■ **ИСХОДНЫЙ ТЕКСТ**:
*-*-*

«Пришлите немедленно все доступные машины и спасателей — по Коммершиал-стрит идет волна патоки!» — полицейский Фрэнк Макманус едва успел прокричать эти слова в телефонную трубку, прежде чем черный прилив высотой с двухэтажный дом накрыл улицы Бостона. Была половина первого дня 15 января 1919 года. То, что произошло дальше, будут называть самой странной промышленной катастрофой в истории США. Двадцать один человек погибнет, задохнувшись в липкой массе, более 150 пострадают. А последствия этого «сладкого потопа» изменят американские законы и инженерное дело.
Предчувствие беды
Уже несколько месяцев Айзек Гонсалес видел кошмары. Ему снилось, что гигантский резервуар с миллионами литров мелассы, у которого он работал каждый день, взрывается и тягучая жидкость накрывает бостонские здания из красного кирпича, круша и убивая все на своем пути. Он просыпался в холодном поту.
Больше двух лет Айзек работал в корпорации United States Industrial Alcohol: принимал в порту корабли с мелассой, следил за ее перекачкой в гигантский бак, а оттуда — в вагоны для отправки на спиртовой завод. И каждый раз, наполняя резервуар, слышал стон и скрежет металла — словно далекий гром. А еще он видел, что бак протекает, несмотря на попытки заделать трещины. Это видели все, а окрестные дети регулярно прибегали с ведерками, собирая сладкую патоку, текущую со стен емкости.
Все, что сделало начальство, — приказало покрасить бак в темно-коричневый цвет — такой же, как у мелассы, чтобы потеки не бросались в глаза. Айзек не раз ходил к руководству, показывал куски ржавчины, которые сыпались на него, когда он забирался внутрь резервуара для проверки. Он не выдержит, лопнет, говорил Гонсалес казначею Артуру Джеллу, который отвечал за бак. «Не знаю, чего вы хотите. Резервуар как стоял, так и стоит», — отвечал ему начальник, которого волновало лишь бесперебойное производство.
Какое-то время Айзек даже ночевал на работе — надеялся успеть поднять тревогу, если бак начнет разрушаться. После ночного звонка с угрозой взорвать резервуар (такие атаки анархистов в США тогда не были редкостью) Гонсалес решил держаться подальше. Но время от времени, просыпаясь дома от повторяющегося кошмара, он бросал жену и бежал через полгорода к резервуару, тайком открывал кран и спускал немного патоки в гавань. Капля в море, но только так он мог снова заснуть. Если бы кто-то об этом узнал, его бы уволили или даже судили. Айзек боялся этого, но скрежещущий резервуар пугал еще больше.
Выгодный бизнес
Более двух столетий город Бостон был одним из центров «торгового треугольника»: корабли везли сюда из карибских колоний патоку (ту самую мелассу — побочный продукт производства сахара из тростника), местные винокурни перегоняли ее в ром, который затем обменивали в Африке на рабов, а последних отправляли работать на плантации, где те делали новую патоку. После отмены рабства в 1781 году этот жестокий круговорот прервался, но меласса по-прежнему текла в бостонский порт полноводной рекой. В начале XX века она обрела новое, куда более грозное предназначение.

*-*-*

■ **ПИСЬМЕННОЕ ЗАДАНИЕ A**: Перепишите дословно записи: всё, начиная со строки, где стоит "Task: Click the SIZE label above the dropdown", и до конца записей. Картинки в ответ не включайте.

■ **ИСХОДНЫЕ ДАННЫЕ**:

*-*-*

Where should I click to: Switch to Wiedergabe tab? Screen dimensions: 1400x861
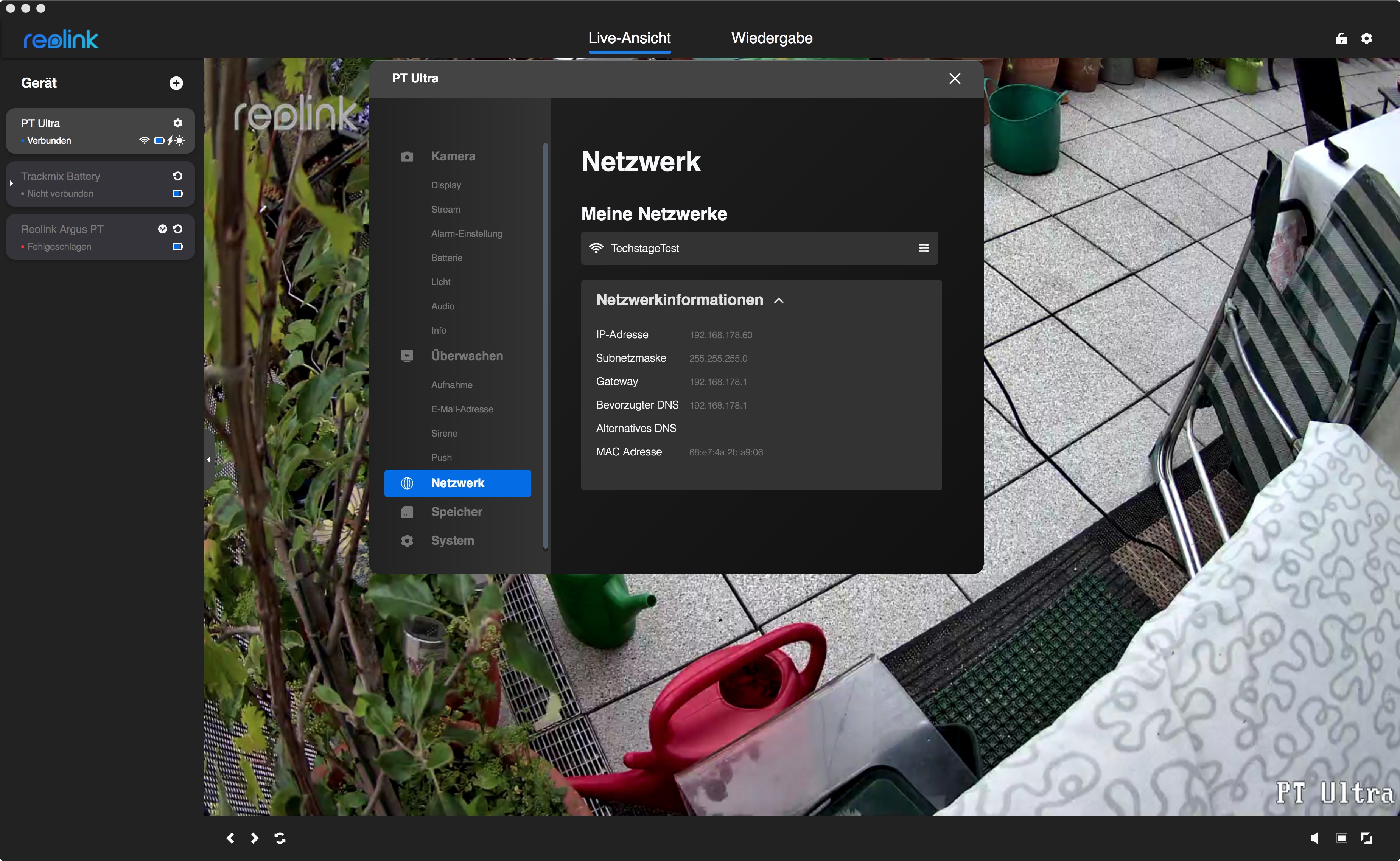coord(771,38)
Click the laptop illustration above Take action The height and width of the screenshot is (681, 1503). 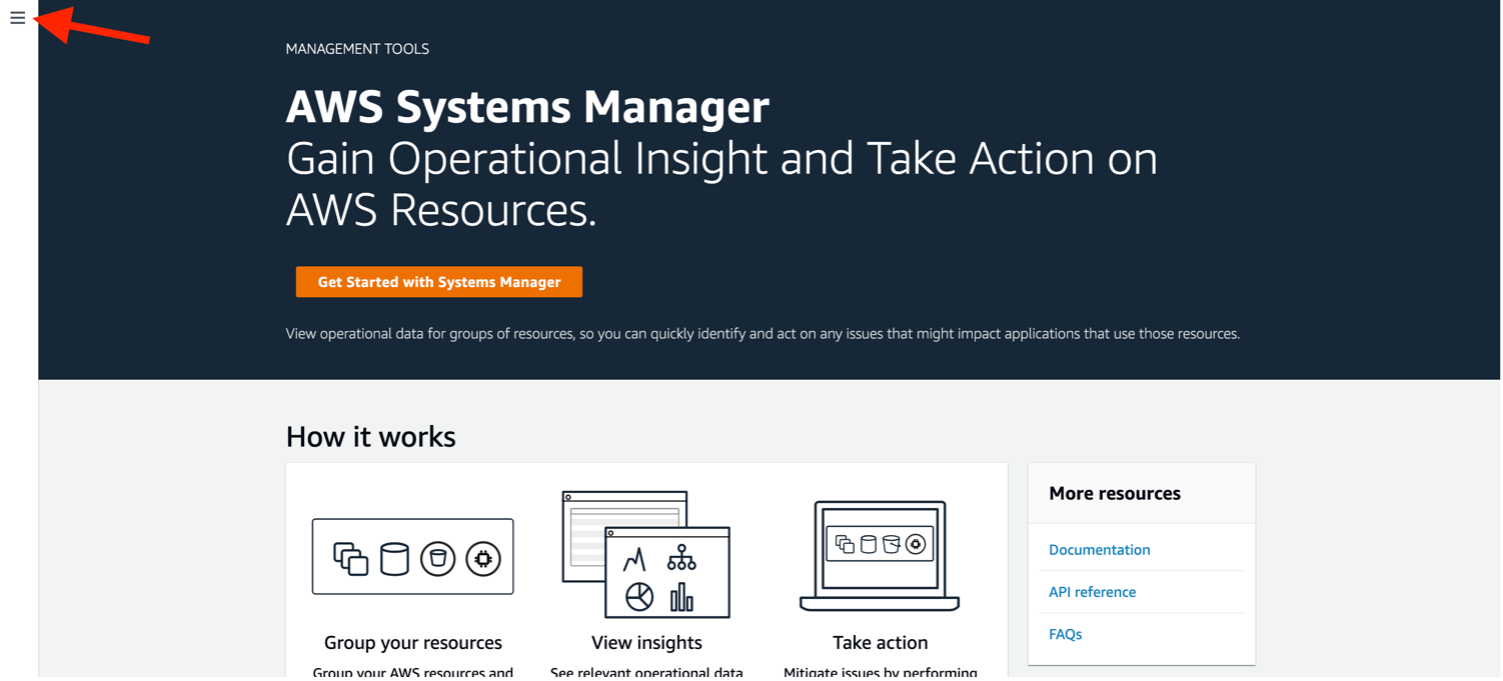[879, 556]
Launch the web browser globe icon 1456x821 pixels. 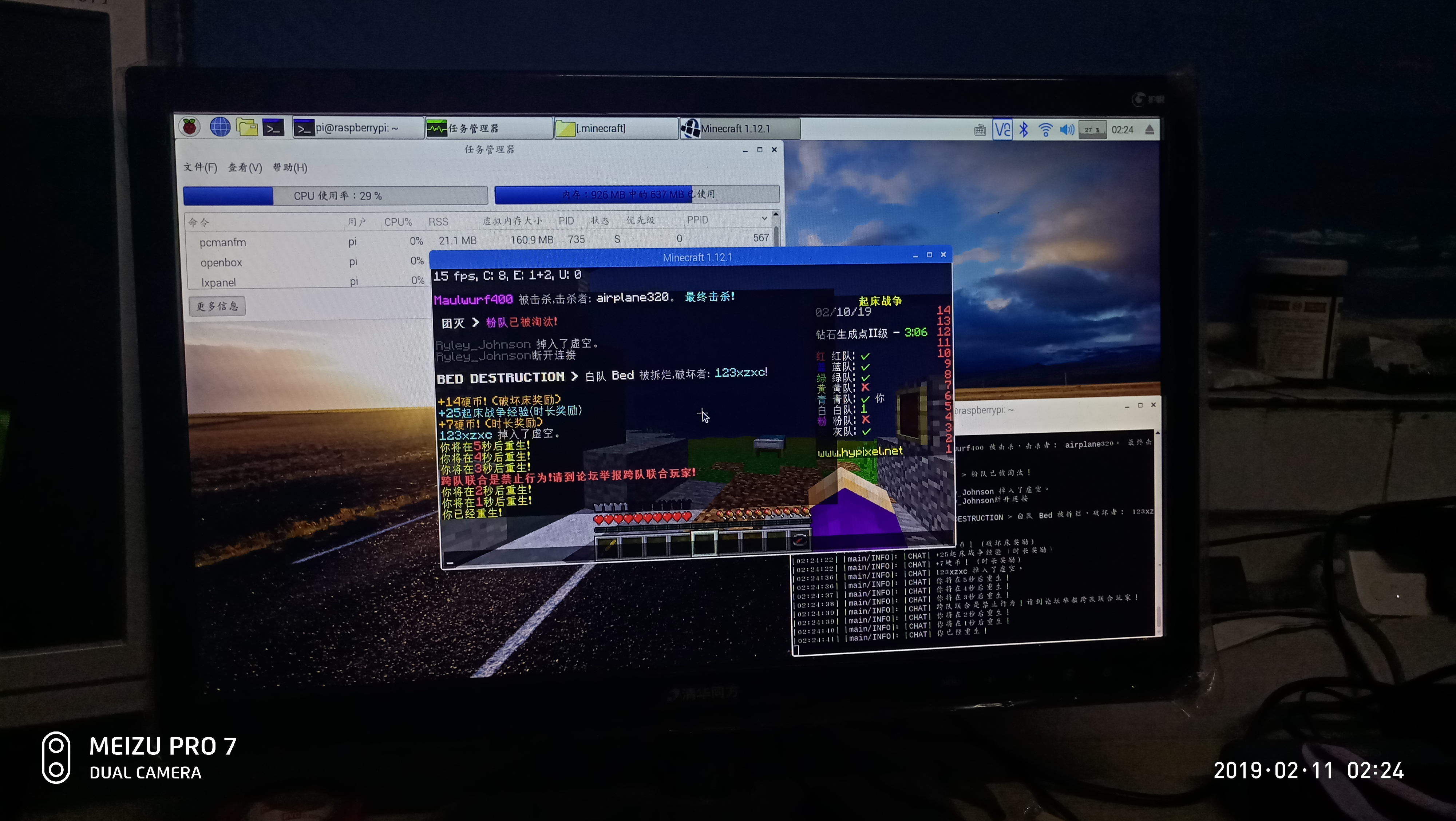(220, 127)
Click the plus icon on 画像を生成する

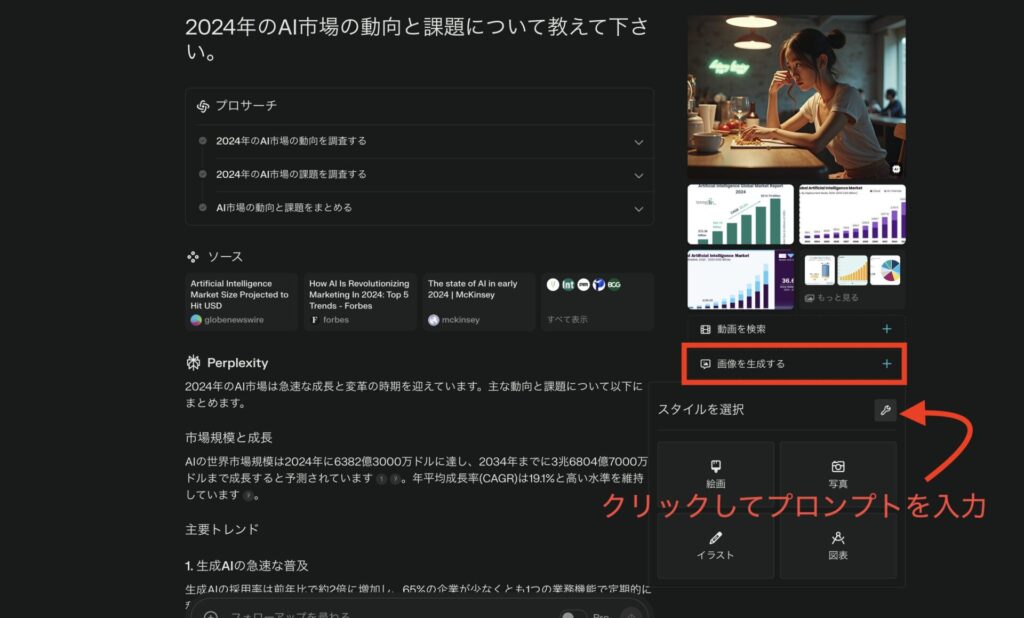coord(886,364)

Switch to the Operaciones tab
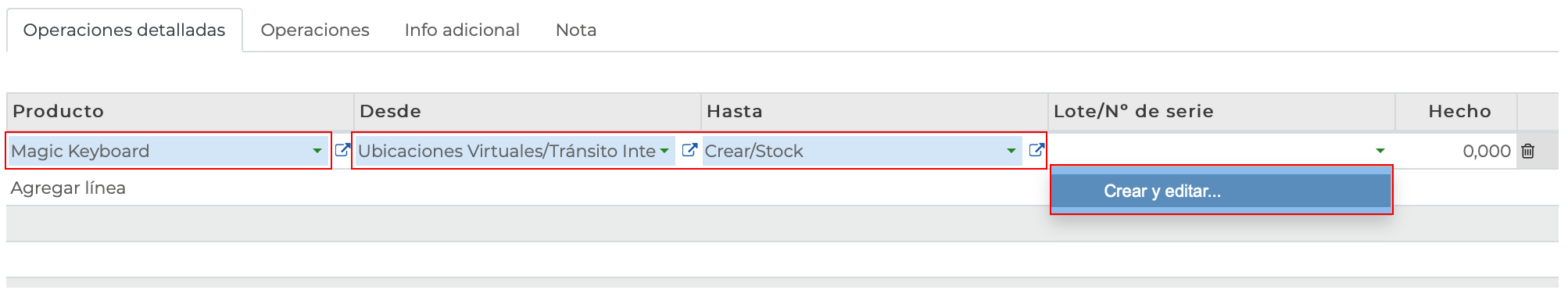tap(315, 30)
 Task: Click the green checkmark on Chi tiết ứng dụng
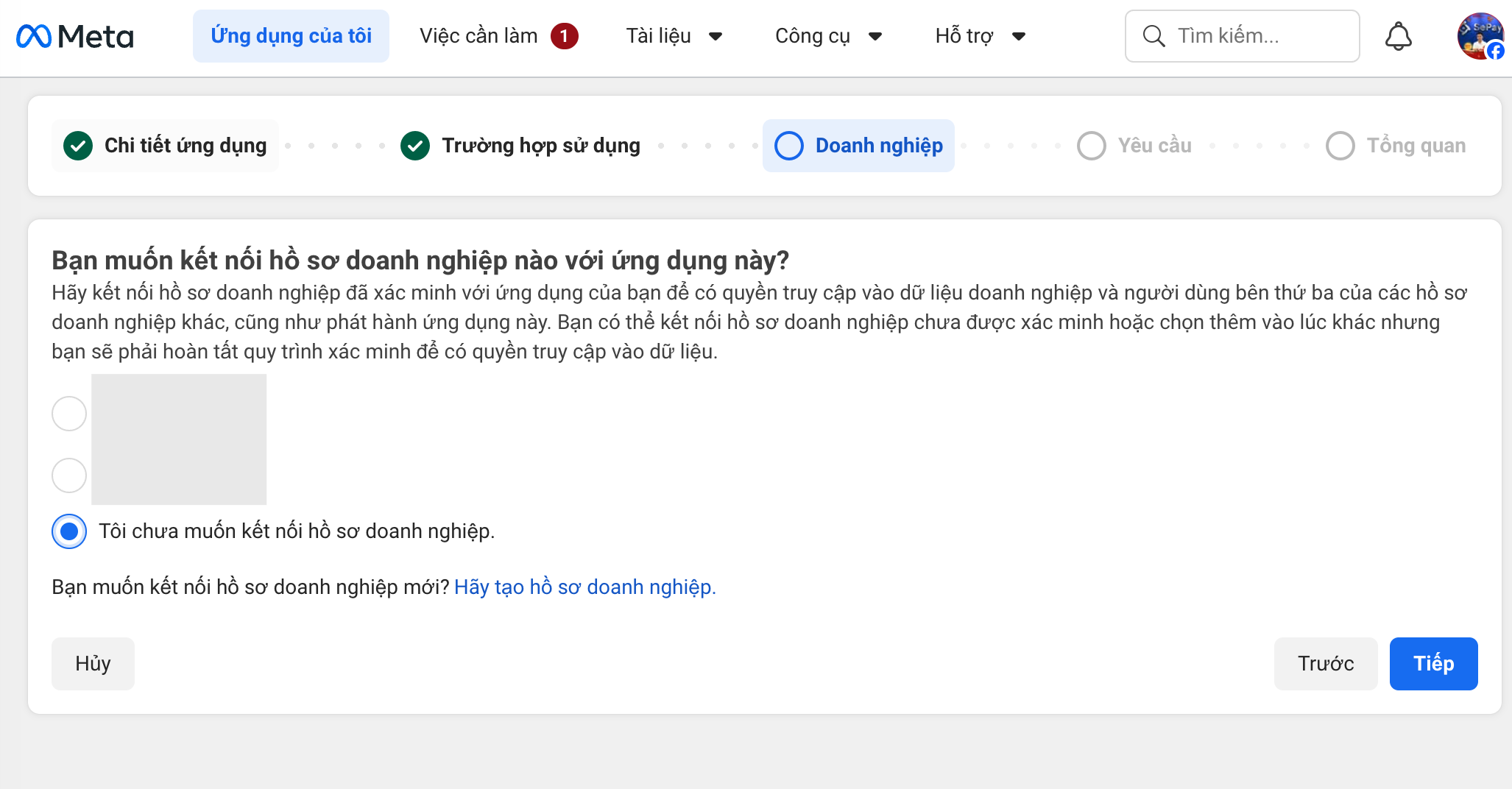77,145
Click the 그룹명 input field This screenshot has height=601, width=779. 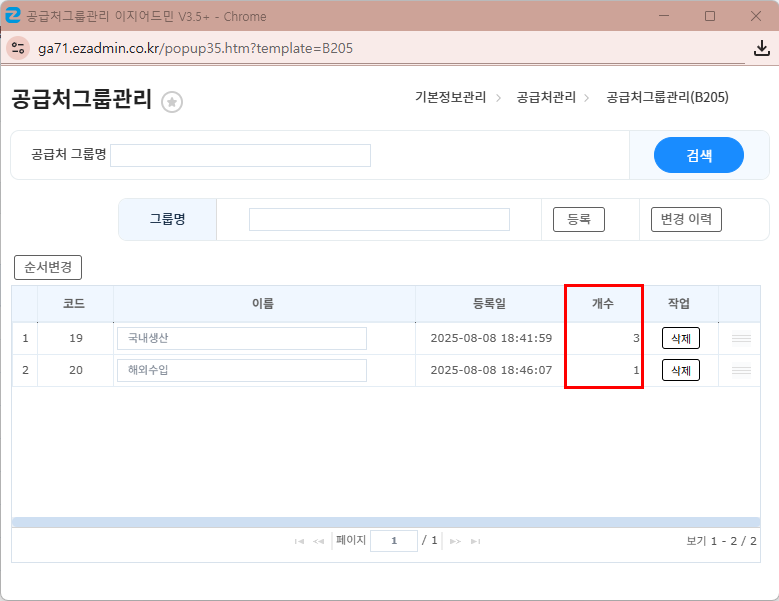(379, 219)
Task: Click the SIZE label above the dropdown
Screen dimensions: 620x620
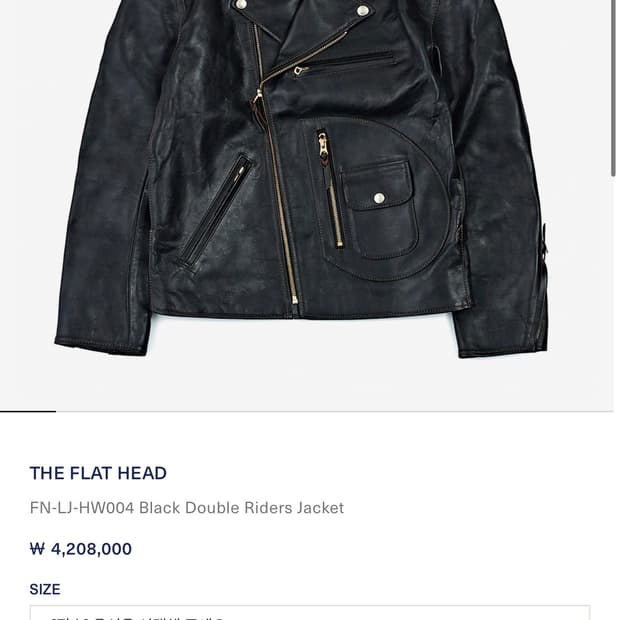Action: (45, 589)
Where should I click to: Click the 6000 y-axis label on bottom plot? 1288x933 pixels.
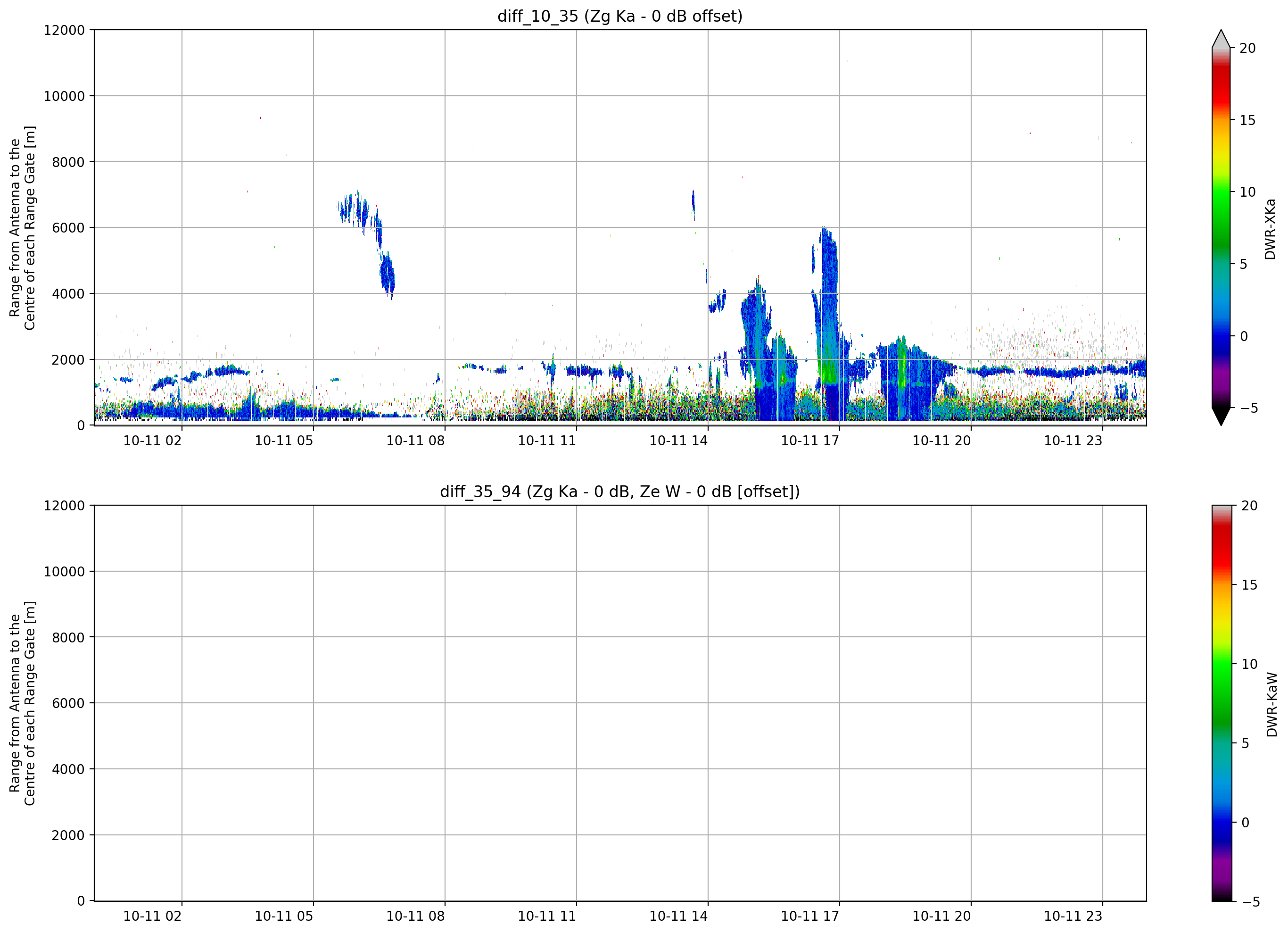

*-*-*

■ **ПИСЬМЕННОЕ ЗАДАНИЕ B**: Сколько человек погибло во время катастрофы, описанной в тексте о бостонском потопе из патоки?

■ **ОЖИДАЕМЫЙ ОТВЕТ A**:
Task: Click the SIZE label above the dropdown
Screen dimensions: 620x620
Action: (45, 589)
Where should I click to: Click the 6000 y-axis label on bottom plot? 1288x933 pixels.

■ **ОЖИДАЕМЫЙ ОТВЕТ B**: Двадцать один человек.